══ DATA SECTION
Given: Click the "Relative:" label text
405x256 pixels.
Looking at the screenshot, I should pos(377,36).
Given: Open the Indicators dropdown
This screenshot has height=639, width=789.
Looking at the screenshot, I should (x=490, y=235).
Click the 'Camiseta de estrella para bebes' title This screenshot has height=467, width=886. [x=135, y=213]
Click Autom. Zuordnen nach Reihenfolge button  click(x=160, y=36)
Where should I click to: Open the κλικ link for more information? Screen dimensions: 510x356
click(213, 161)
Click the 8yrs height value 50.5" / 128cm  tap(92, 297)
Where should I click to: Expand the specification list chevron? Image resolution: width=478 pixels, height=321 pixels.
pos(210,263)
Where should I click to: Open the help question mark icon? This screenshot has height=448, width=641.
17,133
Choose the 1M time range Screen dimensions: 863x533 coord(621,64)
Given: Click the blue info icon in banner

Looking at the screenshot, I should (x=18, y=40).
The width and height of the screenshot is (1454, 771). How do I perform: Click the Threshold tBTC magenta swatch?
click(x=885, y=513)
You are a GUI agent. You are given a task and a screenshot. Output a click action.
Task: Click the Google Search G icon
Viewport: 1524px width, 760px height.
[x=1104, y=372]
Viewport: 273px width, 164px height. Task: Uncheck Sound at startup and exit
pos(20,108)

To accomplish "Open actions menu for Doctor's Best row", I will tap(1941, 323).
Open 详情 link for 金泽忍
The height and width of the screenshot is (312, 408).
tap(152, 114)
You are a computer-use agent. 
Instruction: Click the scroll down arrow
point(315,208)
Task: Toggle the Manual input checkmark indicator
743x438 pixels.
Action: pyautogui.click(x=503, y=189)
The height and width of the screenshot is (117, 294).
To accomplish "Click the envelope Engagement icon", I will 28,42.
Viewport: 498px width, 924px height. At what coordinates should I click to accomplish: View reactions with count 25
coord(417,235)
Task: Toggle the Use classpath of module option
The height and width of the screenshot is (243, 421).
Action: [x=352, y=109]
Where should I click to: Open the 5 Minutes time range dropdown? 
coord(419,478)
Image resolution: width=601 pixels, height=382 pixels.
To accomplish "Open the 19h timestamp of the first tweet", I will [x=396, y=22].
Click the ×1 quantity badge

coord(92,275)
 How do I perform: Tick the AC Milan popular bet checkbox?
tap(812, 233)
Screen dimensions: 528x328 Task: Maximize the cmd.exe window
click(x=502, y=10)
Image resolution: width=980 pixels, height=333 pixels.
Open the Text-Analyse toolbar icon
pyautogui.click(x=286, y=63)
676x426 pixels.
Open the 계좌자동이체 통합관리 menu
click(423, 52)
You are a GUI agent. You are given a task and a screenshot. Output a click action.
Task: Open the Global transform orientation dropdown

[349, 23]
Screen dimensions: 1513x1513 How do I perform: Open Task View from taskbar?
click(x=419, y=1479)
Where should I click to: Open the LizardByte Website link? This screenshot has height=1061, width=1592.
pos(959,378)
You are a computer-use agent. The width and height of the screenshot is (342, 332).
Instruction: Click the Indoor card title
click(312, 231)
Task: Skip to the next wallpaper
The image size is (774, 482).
════
# GOAL OF THE EXERCISE
Write out every one of the rows above again, line for line and unchanged, in the same order.

# FULL SOLUTION
Given: Click the "Relative:" label text
405x256 pixels.
Looking at the screenshot, I should pos(377,36).
Given: Open the Indicators dropdown
This screenshot has height=639, width=789.
Looking at the screenshot, I should (x=490, y=235).
Click the 'Camiseta de estrella para bebes' title This screenshot has height=467, width=886. [x=135, y=213]
Click Autom. Zuordnen nach Reihenfolge button  click(x=160, y=36)
Where should I click to: Open the κλικ link for more information? Screen dimensions: 510x356
click(213, 161)
Click the 8yrs height value 50.5" / 128cm  tap(92, 297)
Where should I click to: Expand the specification list chevron? Image resolution: width=478 pixels, height=321 pixels.
pos(210,263)
Where should I click to: Open the help question mark icon? This screenshot has height=448, width=641.
17,133
Choose the 1M time range Screen dimensions: 863x533 coord(621,64)
Given: Click the blue info icon in banner

Looking at the screenshot, I should (x=18, y=40).
The width and height of the screenshot is (1454, 771). How do I perform: Click the Threshold tBTC magenta swatch?
click(x=885, y=513)
You are a GUI agent. You are given a task and a screenshot. Output a click action.
Task: Click the Google Search G icon
Viewport: 1524px width, 760px height.
[x=1104, y=372]
Viewport: 273px width, 164px height. Task: Uncheck Sound at startup and exit
pos(20,108)

To accomplish "Open actions menu for Doctor's Best row", I will tap(1941, 323).
Open 详情 link for 金泽忍
The height and width of the screenshot is (312, 408).
tap(152, 114)
You are a computer-use agent. 
Instruction: Click the scroll down arrow
point(315,208)
Task: Toggle the Manual input checkmark indicator
743x438 pixels.
Action: pyautogui.click(x=503, y=189)
The height and width of the screenshot is (117, 294).
To accomplish "Click the envelope Engagement icon", I will 28,42.
Viewport: 498px width, 924px height. At what coordinates should I click to accomplish: View reactions with count 25
coord(417,235)
Task: Toggle the Use classpath of module option
The height and width of the screenshot is (243, 421).
Action: [x=352, y=109]
Where should I click to: Open the 5 Minutes time range dropdown? 
coord(419,478)
Image resolution: width=601 pixels, height=382 pixels.
To accomplish "Open the 19h timestamp of the first tweet", I will [x=396, y=22].
Click the ×1 quantity badge

coord(92,275)
 How do I perform: Tick the AC Milan popular bet checkbox?
tap(812, 233)
Screen dimensions: 528x328 Task: Maximize the cmd.exe window
click(x=502, y=10)
Image resolution: width=980 pixels, height=333 pixels.
Open the Text-Analyse toolbar icon
pyautogui.click(x=286, y=63)
676x426 pixels.
Open the 계좌자동이체 통합관리 menu
click(423, 52)
You are a GUI agent. You are given a task and a screenshot. Output a click action.
Task: Open the Global transform orientation dropdown

[349, 23]
Screen dimensions: 1513x1513 How do I perform: Open Task View from taskbar?
click(x=419, y=1479)
Where should I click to: Open the LizardByte Website link? This screenshot has height=1061, width=1592.
pos(959,378)
You are a computer-use agent. The width and height of the screenshot is (342, 332).
Instruction: Click the Indoor card title
click(312, 231)
Task: Skip to the next wallpaper
The image size is (774, 482).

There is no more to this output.